# Given passage:
"""

GithubHelp home page GithubHelp logo

ysbarney / corobase Goto Github PK

View Code? Open in Web Editor NEW

This project forked from sfu-dis/corobase

0.0 0.0 0.0 5.68 MB

Coroutine-Oriented Main-Memory Database Engine, VLDB 2021.

License: MIT License

Shell 0.54% C++ 96.82% Python 0.13% C 1.45% CMake 0.50% M4 0.56%

corobase's Introduction

CoroBase: Coroutine-Oriented Main-Memory Database Engine

CoroBase is a research database engine that models transactions as C++20 stackless coroutine to hide CPU cache misses. See details in our VLDB 2021 paper:

[1] Yongjun He, Jiacheng Lu and Tianzheng Wang. CoroBase: Coroutine-Oriented Main-Memory Database Engine. VLDB 2021.

CoroBase inherits the shared-everything architecture, synchronization and concurrency control protocol from ERMIA. See our SIGMOD'16 paper [2] for a description of ERMIA, our VLDBJ paper [3] for details in concurrency control, and our VLDB paper [4] for replication.

"""

# Information shown:
"""

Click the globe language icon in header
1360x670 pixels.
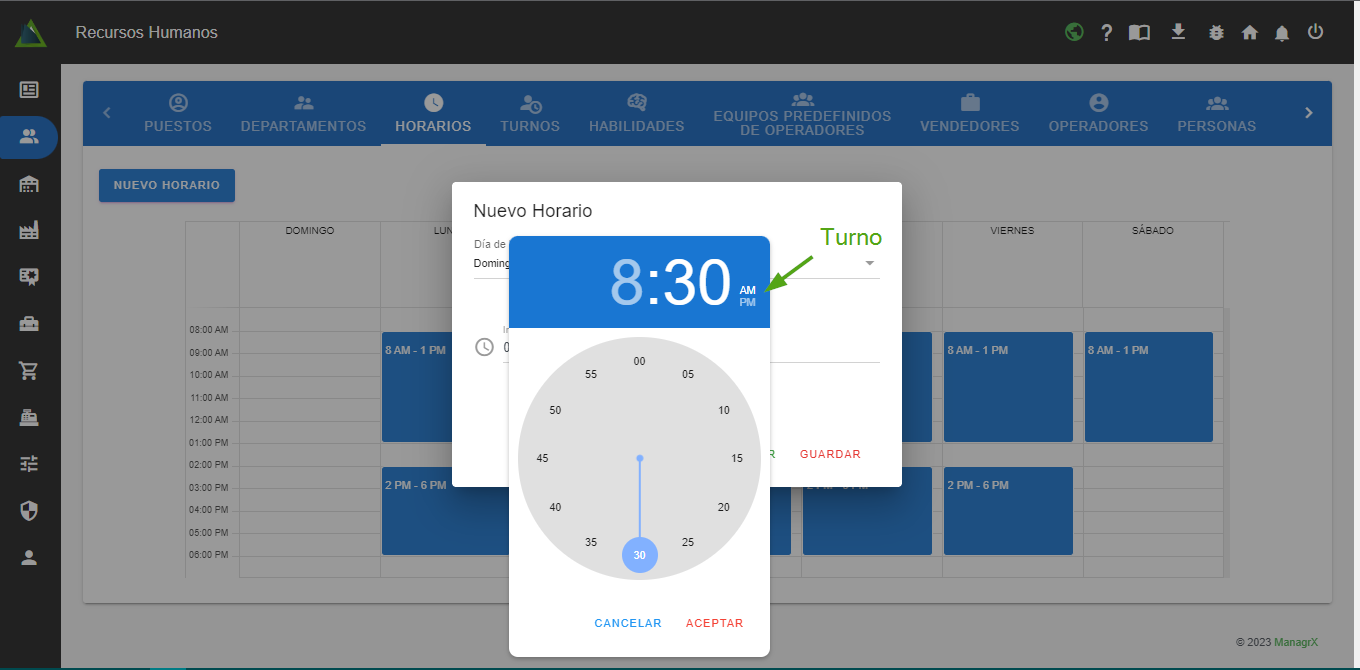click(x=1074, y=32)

"""

# Task to carry out:
Write the next part of the CoroBase project description, picking up right after its last sentence.

# Result for this task:
[2] Kangnyeon Kim, Tianzheng Wang, Ryan Johnson and Ippokratis Pandis. ERMIA: Fast Memory-Optimized Database System for Heterogeneous Workloads. SIGMOD 2016.

[3] Tianzheng Wang, Ryan Johnson, Alan Fekete and Ippokratis Pandis. Efficiently making (almost) any concurrency control mechanism serializable. The VLDB Journal, Volume 26, Issue 4. 2017.

[4] Tianzheng Wang, Ryan Johnson and Ippokratis Pandis. Query Fresh: Log Shipping on Steroids. VLDB 2018.

Software dependencies

Ubuntu

apt-get install -y cmake clang-8 libc++-8-dev libc++abi-8-dev
apt-get install -y libnuma-dev libibverbs-dev libgflags-dev libgoogle-glog-dev

Environment configurations

Make sure you have enough huge pages.

  • CoroBase uses mmap with MAP_HUGETLB (available after Linux 2.6.32) to allocate huge pages. Almost all memory allocations come from the space carved out here. Assuming the default huge page size is 2MB, the command below will allocate 2x MB of memory:
sudo sh -c 'echo [x pages] > /proc/sys/vm/nr_hugepages'

And this will allocate or free abs(x - nr_hugepages) to or from the specified nodes:

numactl -m <node-list> sudo sh -c 'echo [x pages] > /proc/sys/vm/nr_hugepages_mempolicy'
  • mlock limits. Add the following to /etc/security/limits.conf (replace "[user]" with your login):
[user] soft memlock unlimited
[user] hard memlock unlimited

Re-login to apply.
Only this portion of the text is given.